WHAT THE TASK ASKS: Print the entries word for word, from the line with "The height and" through the end of the entries. Leave the pictures out.
● ● ● ●
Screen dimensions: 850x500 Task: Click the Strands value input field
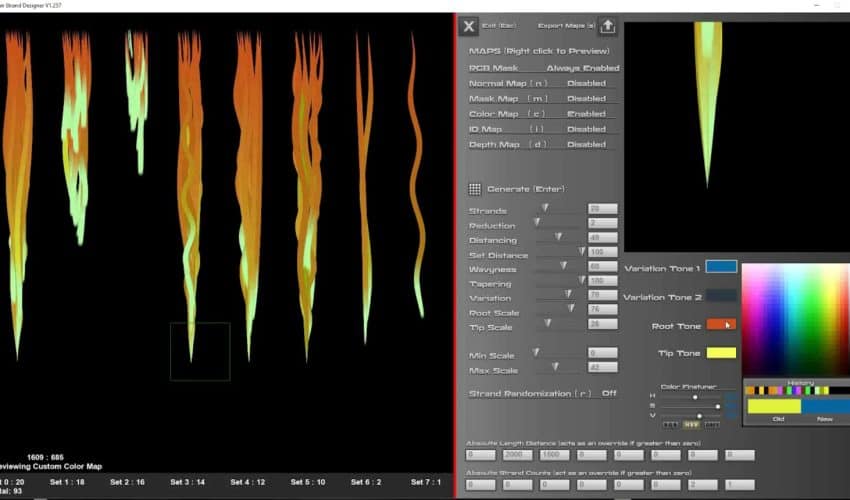602,209
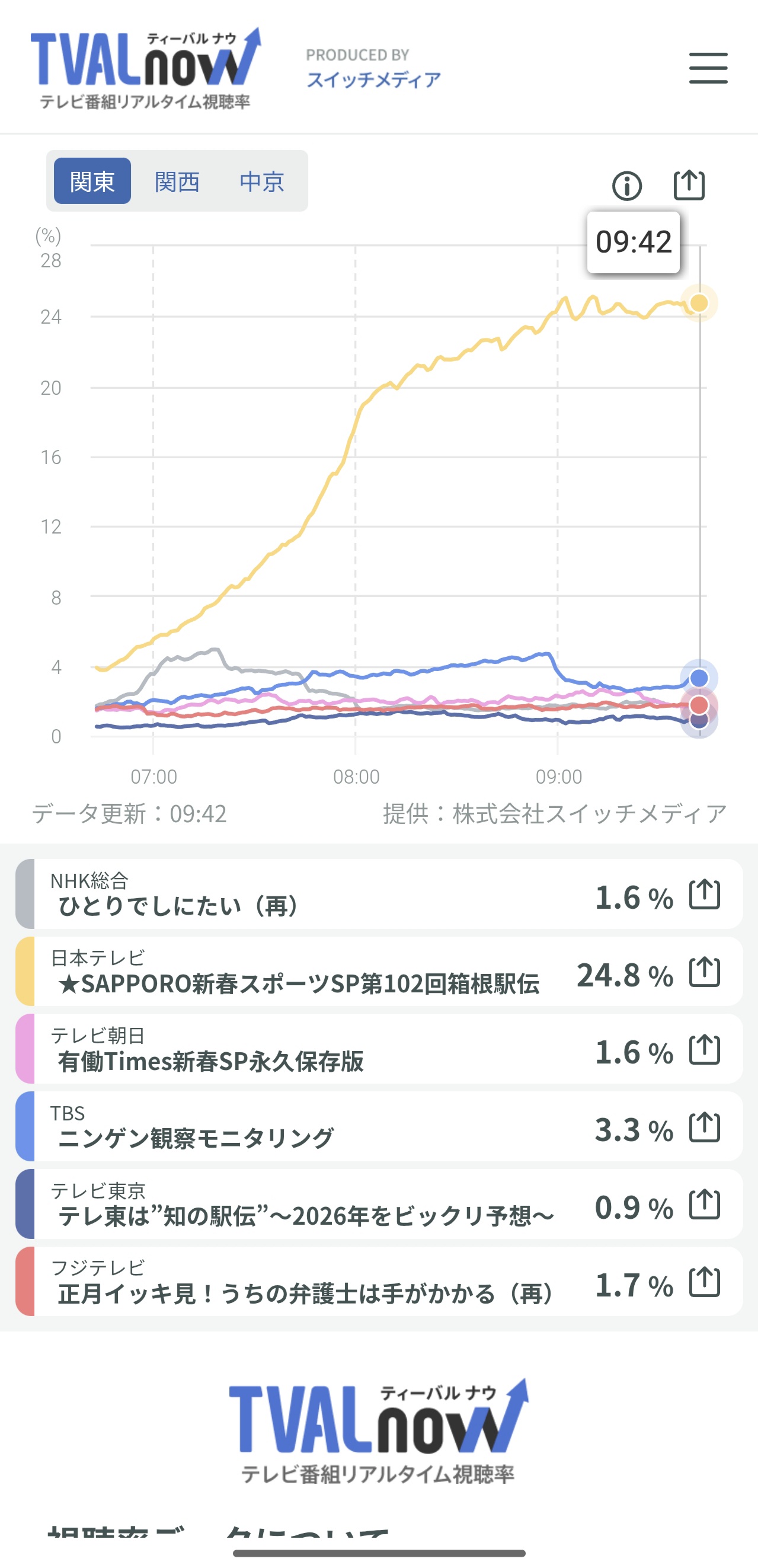Image resolution: width=758 pixels, height=1568 pixels.
Task: Share the 日本テレビ 24.8% rating
Action: [x=705, y=972]
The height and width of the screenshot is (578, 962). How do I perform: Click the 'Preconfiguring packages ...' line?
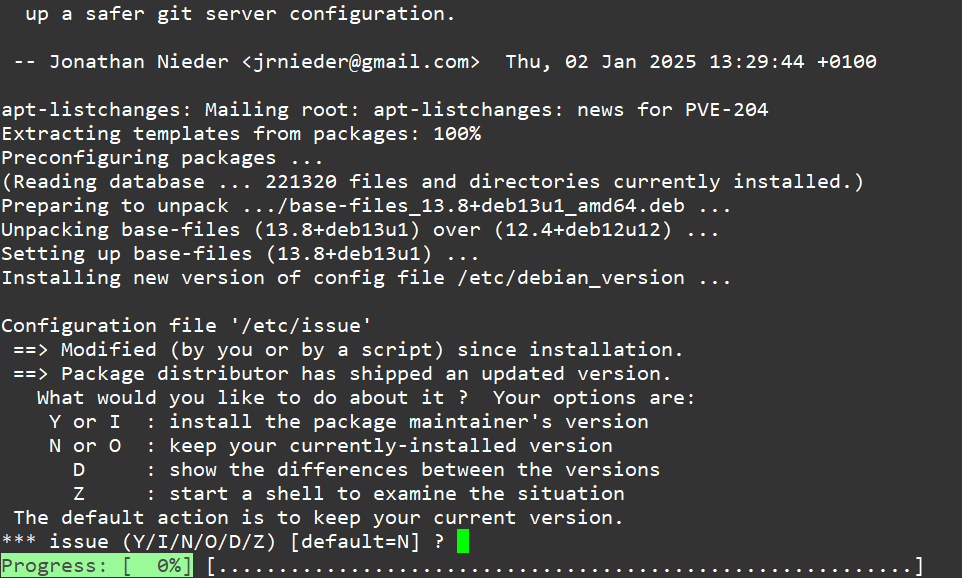click(163, 158)
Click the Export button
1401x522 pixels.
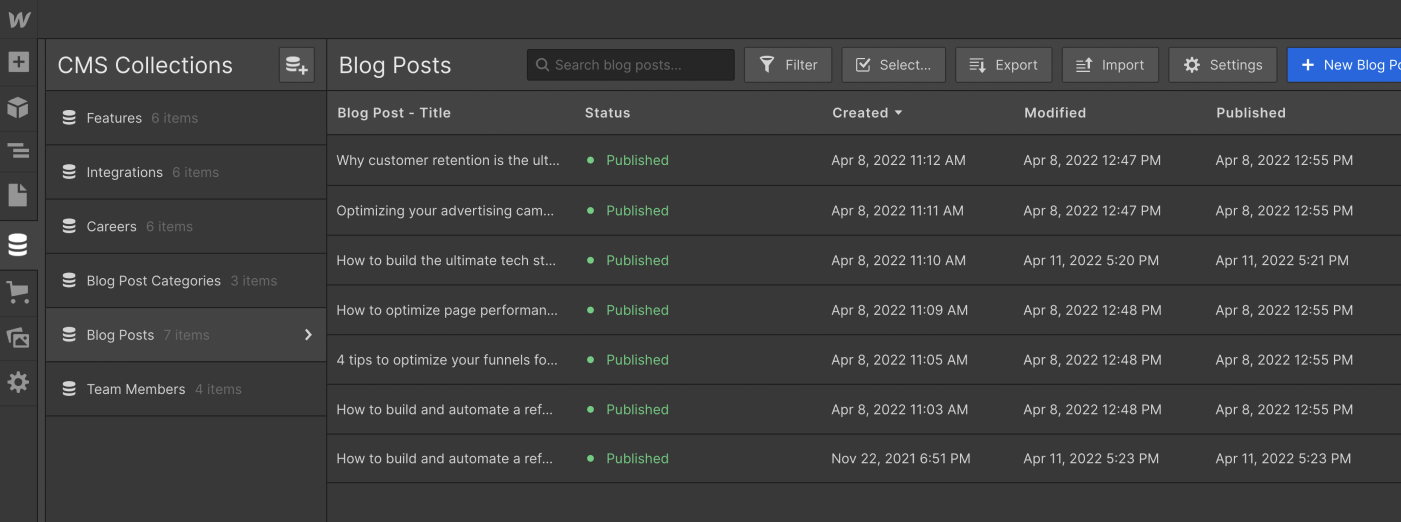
● ● ● ●
REPLY:
The height and width of the screenshot is (578, 962). How do I perform: Click the 'Preconfiguring packages ...' line?
click(163, 158)
Click the Export button
1401x522 pixels.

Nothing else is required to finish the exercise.